Foto: Petra Wüst (1), Angela Hoffmann (1)

2 Kommentare

  • Susanne Vieser

    Urban Knitting finde ich eine schöne Sache. Bloß wenn Firmen sich diese spontane Art, sich auszudrücken, vereinnahmen, finde ich das nicht mehr toll. Gelegentlich kann das ja eine schöne Sache werden, aber wenn’s eine Firma entdeckt, wird es ganz schnell fade, blöd – und ich befürchte, der eigentlichen Sache geht dann die Luft aus.

    • Das kann doch auch ganz lustig sein.
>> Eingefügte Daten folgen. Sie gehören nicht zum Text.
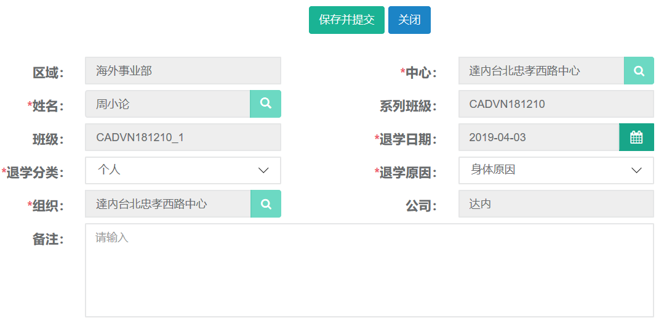Click the 退学分类 label text
The height and width of the screenshot is (323, 664).
point(35,173)
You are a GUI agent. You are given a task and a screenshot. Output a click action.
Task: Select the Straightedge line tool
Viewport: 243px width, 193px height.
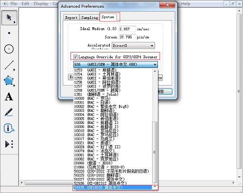click(9, 65)
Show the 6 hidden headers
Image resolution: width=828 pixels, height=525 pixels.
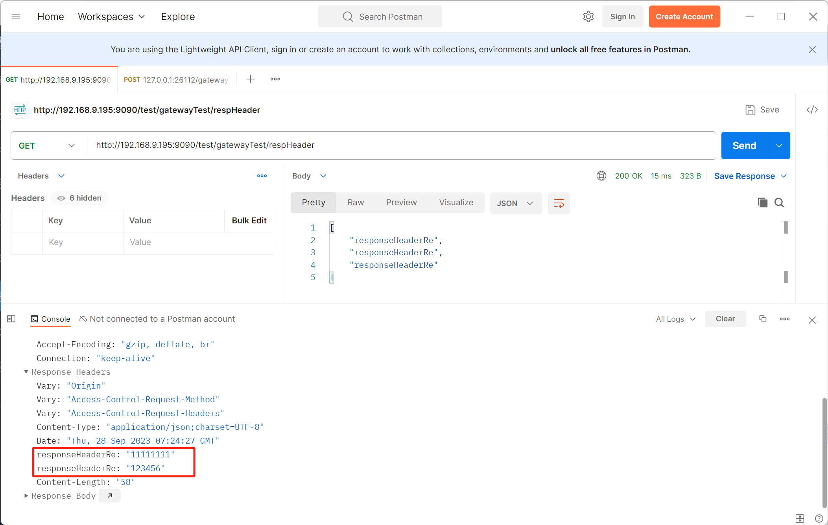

Deshalb wäre ich nicht pauschal gegen das Urban Knitting als eine PR-Aktion für Firmen, die sich auf Produkten und Dienstleistungen zum Frieren oder Schwitzen spezialisiert haben. Wenn es die Leute aus ihrem Alltagstrott herausholt und sie schmunzeln lässt, umso besser.
      Umgekehrt regt es vielleicht die privaten Urban Knitter, sich auch immer wieder etwas Neues auszudenken. Oder sie entdecken auf diesem Wege, dass sich mit dem Stricken und Kreativität auch Geld verdienen lässt. Was ja auch ein positiver Nebeneffekt wäre.